→ HOW TO COMPLETE THIS TASK
Would you repeat every line below exactly, please?

::: SOURCE DATA :::

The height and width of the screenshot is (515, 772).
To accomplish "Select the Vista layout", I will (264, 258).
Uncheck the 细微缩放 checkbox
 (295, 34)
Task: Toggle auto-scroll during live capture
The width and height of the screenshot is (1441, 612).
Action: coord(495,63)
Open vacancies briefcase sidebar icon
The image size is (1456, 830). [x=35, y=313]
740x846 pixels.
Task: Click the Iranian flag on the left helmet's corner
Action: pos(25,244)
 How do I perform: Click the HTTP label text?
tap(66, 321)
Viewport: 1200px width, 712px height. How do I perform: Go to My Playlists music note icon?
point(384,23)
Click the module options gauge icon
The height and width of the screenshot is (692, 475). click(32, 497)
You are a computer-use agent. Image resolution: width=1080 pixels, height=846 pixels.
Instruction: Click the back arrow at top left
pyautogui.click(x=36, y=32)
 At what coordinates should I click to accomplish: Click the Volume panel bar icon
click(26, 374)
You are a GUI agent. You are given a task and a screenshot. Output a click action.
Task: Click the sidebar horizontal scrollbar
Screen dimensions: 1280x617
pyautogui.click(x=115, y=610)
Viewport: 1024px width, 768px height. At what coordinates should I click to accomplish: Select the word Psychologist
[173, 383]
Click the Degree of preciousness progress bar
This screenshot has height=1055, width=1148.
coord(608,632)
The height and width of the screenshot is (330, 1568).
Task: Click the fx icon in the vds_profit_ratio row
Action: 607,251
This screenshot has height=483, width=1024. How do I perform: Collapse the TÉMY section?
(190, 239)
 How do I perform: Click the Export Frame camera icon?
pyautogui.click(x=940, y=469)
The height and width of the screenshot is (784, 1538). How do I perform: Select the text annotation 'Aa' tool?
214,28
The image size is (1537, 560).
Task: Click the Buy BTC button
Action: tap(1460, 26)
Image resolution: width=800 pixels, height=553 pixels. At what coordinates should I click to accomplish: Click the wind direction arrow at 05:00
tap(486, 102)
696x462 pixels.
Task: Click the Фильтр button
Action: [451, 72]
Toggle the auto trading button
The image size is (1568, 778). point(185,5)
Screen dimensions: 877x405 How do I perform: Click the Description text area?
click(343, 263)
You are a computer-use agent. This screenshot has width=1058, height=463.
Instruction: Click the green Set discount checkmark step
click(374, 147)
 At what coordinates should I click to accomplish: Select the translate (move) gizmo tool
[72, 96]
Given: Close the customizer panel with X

:::

→ SOLUTION TO THE PROBLEM
The height and width of the screenshot is (515, 772).
To accomplish "Select the Vista layout", I will (264, 258).
Uncheck the 细微缩放 checkbox
 (295, 34)
Task: Toggle auto-scroll during live capture
The width and height of the screenshot is (1441, 612).
Action: coord(495,63)
Open vacancies briefcase sidebar icon
The image size is (1456, 830). [x=35, y=313]
740x846 pixels.
Task: Click the Iranian flag on the left helmet's corner
Action: pos(25,244)
 How do I perform: Click the HTTP label text?
tap(66, 321)
Viewport: 1200px width, 712px height. How do I perform: Go to My Playlists music note icon?
point(384,23)
Click the module options gauge icon
The height and width of the screenshot is (692, 475). click(32, 497)
You are a computer-use agent. Image resolution: width=1080 pixels, height=846 pixels.
Instruction: Click the back arrow at top left
pyautogui.click(x=36, y=32)
 At what coordinates should I click to accomplish: Click the Volume panel bar icon
click(26, 374)
You are a GUI agent. You are given a task and a screenshot. Output a click action.
Task: Click the sidebar horizontal scrollbar
Screen dimensions: 1280x617
pyautogui.click(x=115, y=610)
Viewport: 1024px width, 768px height. At what coordinates should I click to accomplish: Select the word Psychologist
[173, 383]
Click the Degree of preciousness progress bar
This screenshot has height=1055, width=1148.
coord(608,632)
The height and width of the screenshot is (330, 1568).
Task: Click the fx icon in the vds_profit_ratio row
Action: 607,251
This screenshot has height=483, width=1024. How do I perform: Collapse the TÉMY section?
(190, 239)
 How do I perform: Click the Export Frame camera icon?
pyautogui.click(x=940, y=469)
The height and width of the screenshot is (784, 1538). How do I perform: Select the text annotation 'Aa' tool?
214,28
The image size is (1537, 560).
Task: Click the Buy BTC button
Action: tap(1460, 26)
Image resolution: width=800 pixels, height=553 pixels. At what coordinates should I click to accomplish: Click the wind direction arrow at 05:00
tap(486, 102)
696x462 pixels.
Task: Click the Фильтр button
Action: [451, 72]
Toggle the auto trading button
The image size is (1568, 778). point(185,5)
Screen dimensions: 877x405 How do I perform: Click the Description text area?
click(343, 263)
You are a computer-use agent. This screenshot has width=1058, height=463.
Instruction: Click the green Set discount checkmark step
click(374, 147)
 At what coordinates should I click to accomplish: Select the translate (move) gizmo tool
[72, 96]
Given: Close the customizer panel with X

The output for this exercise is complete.